= John H. Griscom =

American physician and sanitarian

John Hoskins Griscom (August 14, 1809 - April 28, 1874) was an influential American medical doctor and sanitarian who made significant contributions to public health reform in 19th-century New York City. Born in New York to John Griscom, an educator and chemist, he received his medical education at the University of Pennsylvania, earning his M.D. in 1832.

==Career==
Griscom held several important positions throughout his career:
Assistant physician (1833) and later physician (1834) at the New York Dispensary); Professor of chemistry at the College of Pharmacy in New York (1836-1838); Physician at the New York Hospital (1843-1870); City inspector and head of the New York City Health Department (1842); and Commissioner of Emigration (1848-1851).

==Public health==
His most significant work, "The Sanitary Condition of the Laboring Population of New York" (1845), correlated higher morbidity rates among the working class with their poor living conditions in overcrowded, unventilated tenements. This report was instrumental in laying the foundation for urban public health reform in the United States. Griscom's approach to public health was progressive for his time.
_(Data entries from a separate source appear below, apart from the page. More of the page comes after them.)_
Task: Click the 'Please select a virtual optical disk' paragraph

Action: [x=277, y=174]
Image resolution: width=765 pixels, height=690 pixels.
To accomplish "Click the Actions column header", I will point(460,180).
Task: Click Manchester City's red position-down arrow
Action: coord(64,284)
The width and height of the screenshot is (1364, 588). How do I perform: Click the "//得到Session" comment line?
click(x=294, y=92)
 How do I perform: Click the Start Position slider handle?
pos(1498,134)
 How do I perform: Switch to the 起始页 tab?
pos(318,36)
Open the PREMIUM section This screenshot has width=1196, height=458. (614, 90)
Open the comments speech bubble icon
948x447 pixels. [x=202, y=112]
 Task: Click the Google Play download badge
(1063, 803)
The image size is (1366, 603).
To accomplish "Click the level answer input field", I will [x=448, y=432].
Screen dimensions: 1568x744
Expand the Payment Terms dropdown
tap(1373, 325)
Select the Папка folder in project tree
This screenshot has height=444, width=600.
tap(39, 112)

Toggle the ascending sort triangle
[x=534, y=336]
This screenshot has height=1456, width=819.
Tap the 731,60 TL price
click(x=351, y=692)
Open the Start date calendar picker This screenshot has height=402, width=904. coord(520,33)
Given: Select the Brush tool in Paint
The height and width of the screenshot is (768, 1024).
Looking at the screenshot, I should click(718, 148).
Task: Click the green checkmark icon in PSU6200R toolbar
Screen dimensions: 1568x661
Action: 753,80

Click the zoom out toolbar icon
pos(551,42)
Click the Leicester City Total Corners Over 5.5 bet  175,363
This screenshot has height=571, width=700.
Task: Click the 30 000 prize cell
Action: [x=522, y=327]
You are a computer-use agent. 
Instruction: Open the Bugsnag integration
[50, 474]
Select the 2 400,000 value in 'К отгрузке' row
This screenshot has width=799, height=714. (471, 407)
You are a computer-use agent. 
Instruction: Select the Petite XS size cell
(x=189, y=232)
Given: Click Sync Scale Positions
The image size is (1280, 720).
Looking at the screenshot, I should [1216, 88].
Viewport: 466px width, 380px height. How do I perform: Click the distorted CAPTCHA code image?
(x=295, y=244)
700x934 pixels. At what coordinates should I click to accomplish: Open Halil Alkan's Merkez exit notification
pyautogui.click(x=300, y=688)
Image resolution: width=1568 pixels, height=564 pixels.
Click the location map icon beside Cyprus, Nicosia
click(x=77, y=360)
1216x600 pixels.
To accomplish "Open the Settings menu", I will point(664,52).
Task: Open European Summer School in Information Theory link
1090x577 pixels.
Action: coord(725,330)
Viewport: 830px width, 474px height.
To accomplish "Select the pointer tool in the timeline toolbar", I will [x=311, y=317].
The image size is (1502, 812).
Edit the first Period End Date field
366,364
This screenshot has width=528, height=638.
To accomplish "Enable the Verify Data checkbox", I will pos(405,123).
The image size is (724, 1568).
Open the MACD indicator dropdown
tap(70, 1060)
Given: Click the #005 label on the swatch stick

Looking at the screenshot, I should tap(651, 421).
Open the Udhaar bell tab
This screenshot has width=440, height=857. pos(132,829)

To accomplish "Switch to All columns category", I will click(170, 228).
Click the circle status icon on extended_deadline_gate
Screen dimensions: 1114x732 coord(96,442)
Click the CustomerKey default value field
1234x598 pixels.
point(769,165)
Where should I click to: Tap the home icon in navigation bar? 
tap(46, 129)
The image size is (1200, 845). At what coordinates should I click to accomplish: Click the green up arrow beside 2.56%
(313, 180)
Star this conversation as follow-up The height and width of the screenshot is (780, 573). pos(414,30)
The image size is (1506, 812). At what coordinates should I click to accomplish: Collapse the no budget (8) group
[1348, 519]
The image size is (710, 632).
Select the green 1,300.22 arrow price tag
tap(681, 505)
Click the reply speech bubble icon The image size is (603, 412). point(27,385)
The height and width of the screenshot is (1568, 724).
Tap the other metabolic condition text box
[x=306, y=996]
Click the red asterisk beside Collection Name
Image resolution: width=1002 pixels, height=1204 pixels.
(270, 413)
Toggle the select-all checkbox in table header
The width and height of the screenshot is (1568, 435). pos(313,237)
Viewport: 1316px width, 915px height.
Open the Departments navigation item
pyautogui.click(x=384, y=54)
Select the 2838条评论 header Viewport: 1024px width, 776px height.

He refused to blame the poor for their living conditions, instead focusing on systemic issues such as lack of fresh water and adequate sanitation. His efforts contributed to the passage of the Metropolitan Health Act of 1866, which established a Board of Health for New York City and served as a model for other cities nationwide. Throughout his life, Griscom remained committed to improving public health through education, legislation, and reform. His ideas influenced later reformers and contributed to the development of tenement reform laws in the late 19th century.